#### Problem requirements:
Write out, exactly and only, the lines that run from the top of the records to the line with "Viewport: 630px width, 845px height.". Include both ends; exclude pictures.

[Dataset entries]
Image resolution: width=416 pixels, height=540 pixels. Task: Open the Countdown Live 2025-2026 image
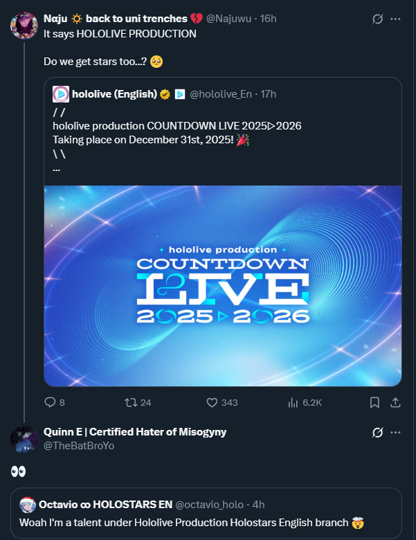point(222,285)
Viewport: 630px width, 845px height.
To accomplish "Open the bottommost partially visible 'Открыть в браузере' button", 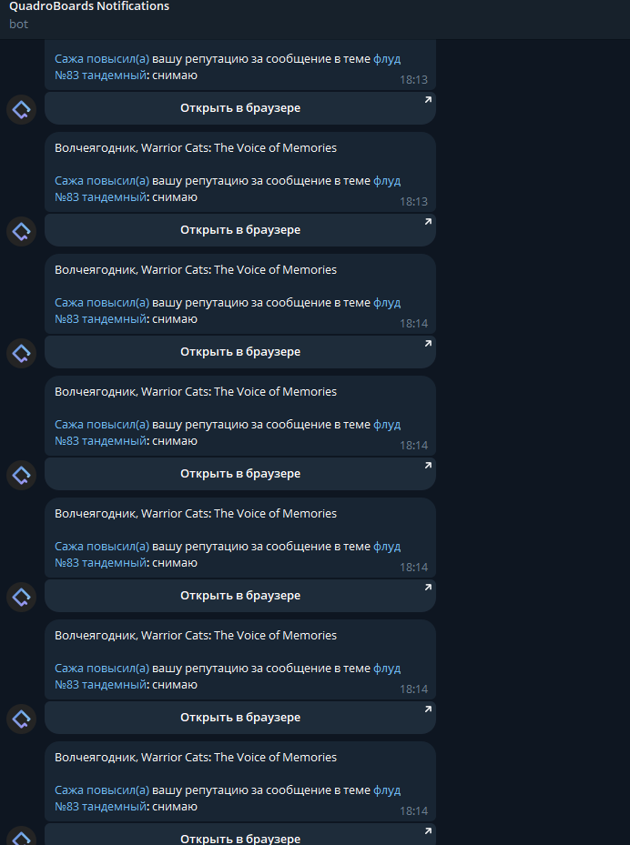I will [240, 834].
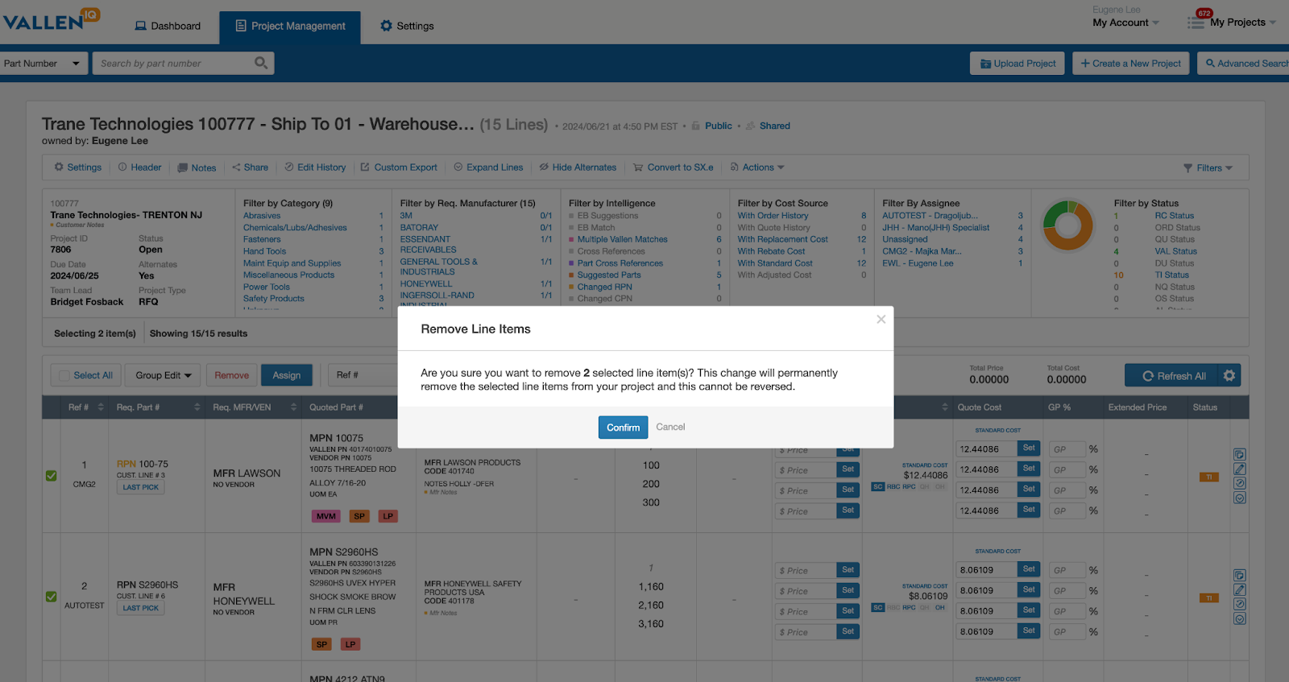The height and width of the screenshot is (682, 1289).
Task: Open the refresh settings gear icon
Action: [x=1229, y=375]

#### Solution to this problem:
Image resolution: width=416 pixels, height=540 pixels. Task: Open the Countdown Live 2025-2026 image
point(222,285)
Viewport: 630px width, 845px height.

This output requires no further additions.